Mrs. Candee’s account of her experience is as follows:
She last saw Mr. Kent in the companionway between Decks A and B. He took charge of an ivory miniature of her mother, etc., which afterwards were found on his body when brought into Halifax. He appeared at the time to hesitate accepting her valuables, seeming to have a premonition of his fate.
She witnessed the same incident described by Major Peuchen, when a group of firemen came up on deck and were ordered by the officer to return below. She, however, gives praise to these men. They obeyed like soldiers, and without a murmur or a protest, though they knew better than anyone else on the ship that they were going straight to their death. No boats had been lowered when these firemen first appeared upon the Boat Deck, and it would have been an easy matter for them to have “rushed” the boats.

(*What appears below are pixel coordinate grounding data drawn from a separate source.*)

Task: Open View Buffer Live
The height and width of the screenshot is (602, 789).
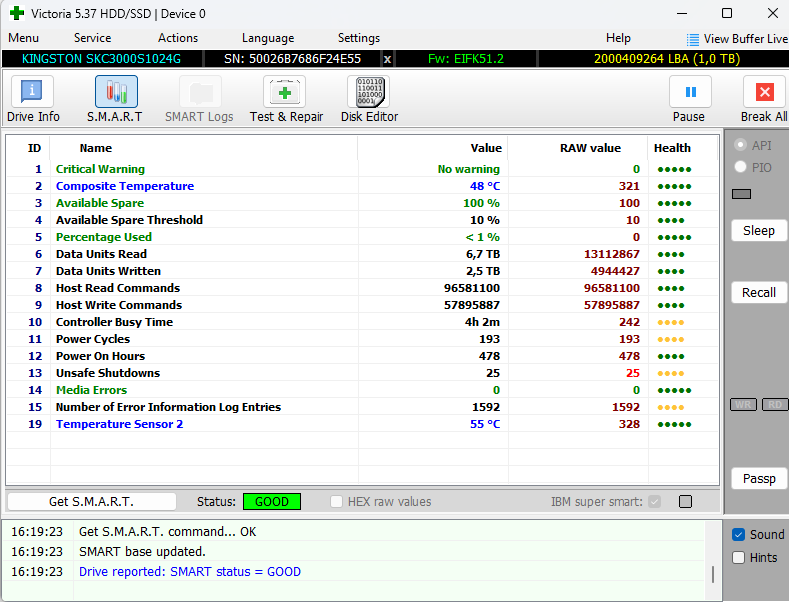Action: tap(737, 38)
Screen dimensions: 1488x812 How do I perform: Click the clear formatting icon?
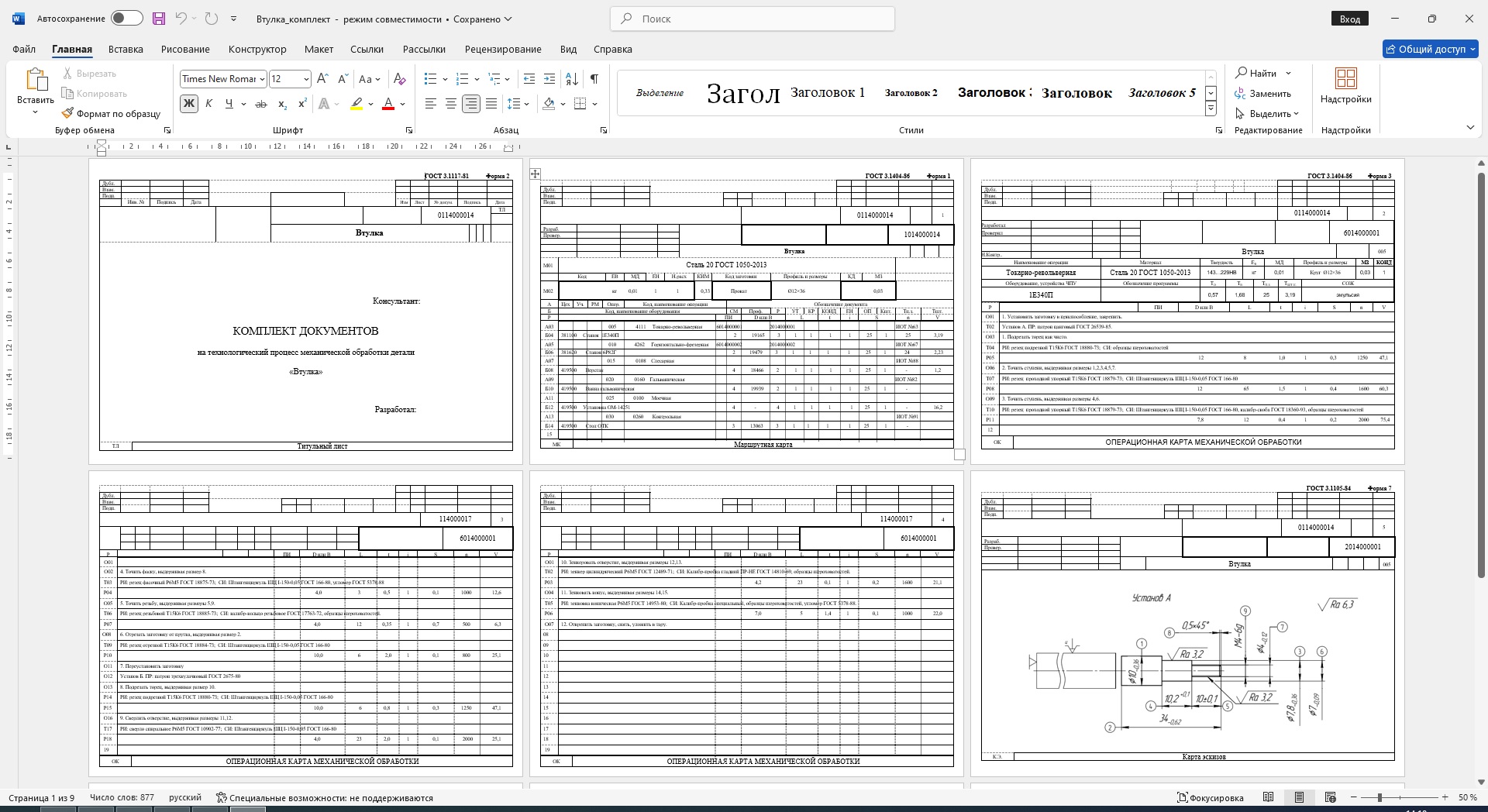[399, 79]
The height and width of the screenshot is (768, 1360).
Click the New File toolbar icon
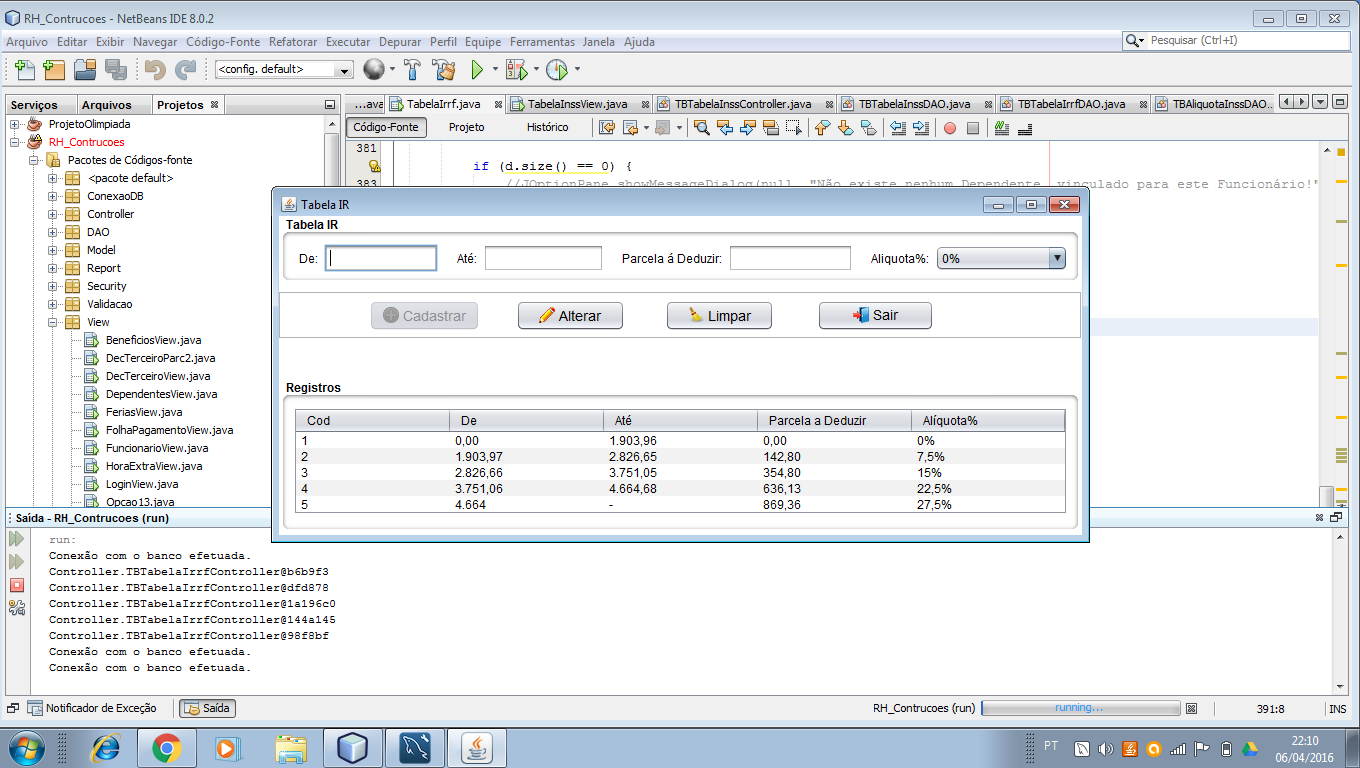coord(23,70)
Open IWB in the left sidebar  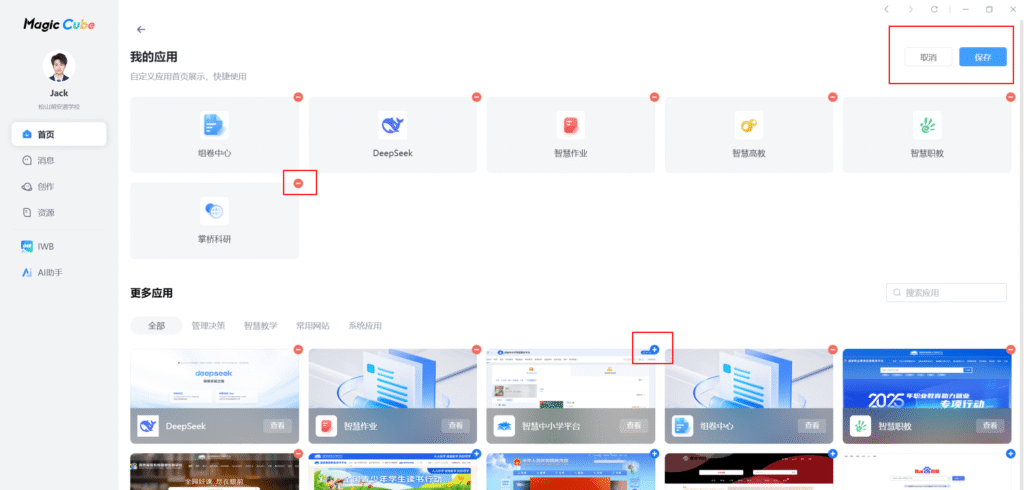(45, 246)
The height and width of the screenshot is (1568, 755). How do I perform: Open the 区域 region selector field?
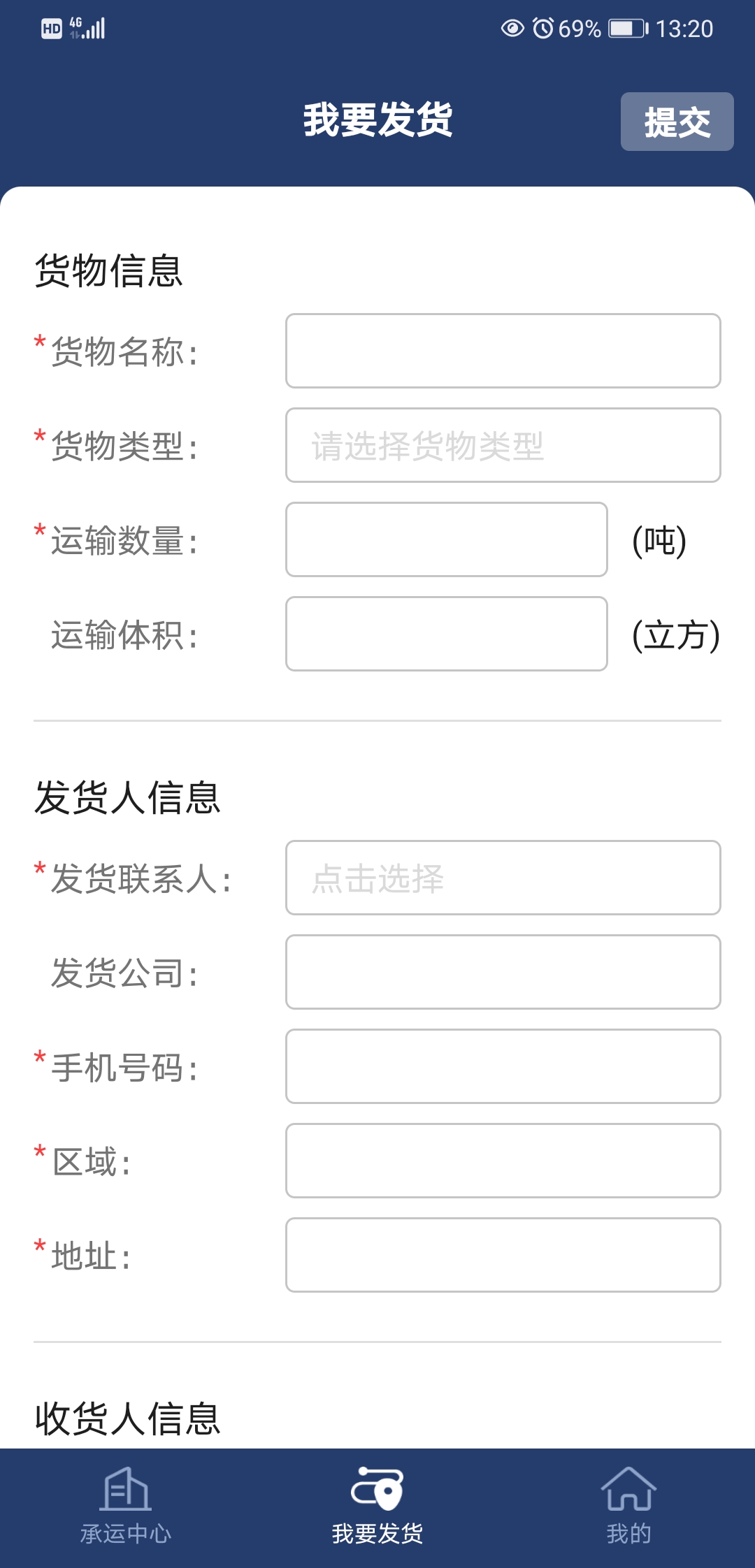tap(503, 1161)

Her stateroom steward also gave an exhibition of courage. After he had tied on her life preserver and had locked her room as a precaution against looters, which she believed was done all through the deck, she said to this brave man: “It is time for you to look out for yourself,” to which the steward replied, “Oh, plenty of time for that, Madam, plenty of time for that.” He was lost.
As she got into boat No. 6, it being dark and not seeing where she stepped, her foot encountered the oars lying lengthwise in the boat and her ankle was thus twisted and broken.
Just before her boat was lowered away a man’s voice said: “Captain, we have no seaman.” Captain Smith then seized a boy by the arm and said: “Here’s one.” The boy went into the boat as ordered by the captain, but afterwards he was found to be disabled. She does not think he was an Italian.
Her impression is that there were other boats in the water which had been lowered before hers. There was a French woman about fifty years of age in the boat who was constantly calling for her son. Mrs. Candee sat near her. After arrival on the Carpathia this French woman became hysterical.
Notwithstanding Hitchens’ statements, she says that there was absolutely no upset feeling on the women’s part at any time, even when the boat, as it was being lowered, on several occasions hung at a dangerous angle—sometimes bow up and sometimes stern up. The lowering process seemed to be done by jerks. She herself called out to the men lowering the boat and gave instructions: otherwise they would have been swamped.
The Italian boy who was in the boat was not a stowaway, he was ordered in by the captain as already related. Neither did he refuse to row. When he tried to do so, it was futile, because of an injury to his arm or wrist.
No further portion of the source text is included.